Even though fall fire season is technically coming to a close, a statewide drought and windy conditions have caused warnings of caution to persist in Sampson and other counties still experiencing dry conditions.
Sampson County forest ranger Grant Jones said the fall fire season was actually heavier this year than it has been in the past, however the total fires in Sampson this year number just 47, on the low end for the county. Similarly, the acreage burned throughout the state in 2012 has been the least in recent memory, despite the recent drought. Through Dec. 20, there have been 3,266 wildfires burning over 11,285 acres in North Carolina.
According to the N.C. Forest Service, the 10-year average (2002 to 2011) is 4,620 fires over 28,944 acres. Last year, there were 5,265 fires burning over 63,547 acres and in 2010, there were 4,053 fires burning over 14,703 acres. In 2009, 3,292 fires burned 12,328 acres. That 2009 total was the least amount of acreage in more than 80 years, with statistics dating back to 1928, according to N.C. Forest Service statistics.

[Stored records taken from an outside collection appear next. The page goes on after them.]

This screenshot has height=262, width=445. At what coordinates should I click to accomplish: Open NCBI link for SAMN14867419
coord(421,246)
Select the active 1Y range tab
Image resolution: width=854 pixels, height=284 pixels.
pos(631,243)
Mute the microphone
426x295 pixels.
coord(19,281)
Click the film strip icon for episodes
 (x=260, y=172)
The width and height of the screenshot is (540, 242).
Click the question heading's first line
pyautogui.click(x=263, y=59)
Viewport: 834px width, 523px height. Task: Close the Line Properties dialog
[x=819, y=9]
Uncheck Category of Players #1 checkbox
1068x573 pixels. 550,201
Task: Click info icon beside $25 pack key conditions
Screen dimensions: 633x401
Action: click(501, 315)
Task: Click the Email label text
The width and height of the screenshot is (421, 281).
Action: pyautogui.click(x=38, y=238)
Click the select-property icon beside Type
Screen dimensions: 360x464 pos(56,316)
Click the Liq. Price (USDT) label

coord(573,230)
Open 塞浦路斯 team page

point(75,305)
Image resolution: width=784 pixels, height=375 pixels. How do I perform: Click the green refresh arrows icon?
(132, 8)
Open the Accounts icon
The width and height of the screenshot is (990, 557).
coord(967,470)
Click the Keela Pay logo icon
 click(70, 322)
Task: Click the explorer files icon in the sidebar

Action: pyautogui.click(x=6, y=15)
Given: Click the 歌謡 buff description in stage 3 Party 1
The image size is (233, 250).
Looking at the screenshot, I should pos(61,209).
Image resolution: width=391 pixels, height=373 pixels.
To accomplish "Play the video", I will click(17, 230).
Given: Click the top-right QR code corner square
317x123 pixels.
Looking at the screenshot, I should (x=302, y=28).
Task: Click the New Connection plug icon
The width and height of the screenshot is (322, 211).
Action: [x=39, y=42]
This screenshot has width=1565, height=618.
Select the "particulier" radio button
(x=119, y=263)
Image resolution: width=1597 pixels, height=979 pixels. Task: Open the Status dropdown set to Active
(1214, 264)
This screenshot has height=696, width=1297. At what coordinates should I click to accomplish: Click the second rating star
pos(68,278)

This year could be even less than that.
The number of total fires in Sampson reflect that trend, however the bulk of the 47 fires have come late in the year, Jones said.
Fall wildfire season typically lasts from mid-October until mid-December. Sampson has fires in the fall and into winter, but it usually is a small percentage compared to those in the spring fire season when looking at annual totals. Typically, Sampson’s fall fire season has not brought that much in terms of wildfires, with spring proving to be the busy season, when relative humidity drops very low and winds are very strong.
This year has seen a change.
“We actually had more fall fires this year than in years past,” said Jones. “I don’t know if it’s climate change or what. We do still have the drought.”
At the end of last month, the N.C. Forest Service urged residents to be safe and avoid burning yard waste and other debris until the state gets some significant rain. According to state officials, a lack of significant rainfall in recent months has resulted in below normal ground water levels and stream flows and less water than needed to replenish reservoirs in parts of North Carolina.
While some rain has fallen over Sampson and other areas of the state in recent days, drought conditions due to below normal rainfall has only slightly improved and still persist.
With debris burning the number one cause of wildfires in North Carolina, the state released warnings in recent weeks cautioning individuals who determine that burning debris is a necessity to contact their county forest ranger. There are currently no burn bans, but forestry officials have urged residents to be careful.
Residents should first make sure they have a valid burning permit, which can be obtained at any N.C. Forest Service office or authorized permitting agent, or online at http://ncforestservice.gov.
Some burning tips include checking the weather, not burning on dry, windy days and burning natural vegetation only. Some yard debris, such as leaves and grass, may be more valuable if composted, officials said. Likewise, those burning should be prepared by having a shovel or hoe to clear a perimeter around the burn area. For fire control, a hose, bucket, steel rake and a shovel for tossing dirt on the fire will be needed.
Those burning should never use flammable liquids such as kerosene, gasoline or diesel fuel to speed up the process, and should stay with the fire until it is completely out.
“Protect our natural resources by acting safely; don’t burn on dry, windy days, and maintain a careful watch over a fire until it is extinguished,” stated Agriculture Commissioner Steve Troxler.
The importance of fire safety is even greater in the case of drought conditions.
Earlier this month, severe drought returned to North Carolina for the first time since February. Should dry conditions persist, state officials said widespread impacts could quickly surface in 2013 when temperatures begin to increase and the growing season begins.
Last week’s federal drought map moved eight counties in southwestern North Carolina into a severe drought, the second worst ranking in the system used to measure drought, just below extreme. Another 57 North Carolina counties are experiencing moderate drought, including Sampson.
Additionally, 16 counties are abnormally dry, which means drought in those areas could reemerge without adequate rainfall. The drought map can be seen at www.ncdrought.org.
Locally, Jones said the Forest Service in Sampson will remain vigilant in its wildfire prevention procedures in hopes that a busy fall fire season does not extend into the winter.
“Even though it’s rained, it’s not going to last,” said Jones. “The state is still in a drought status. I just worry about our county. We’re gearing up for it.”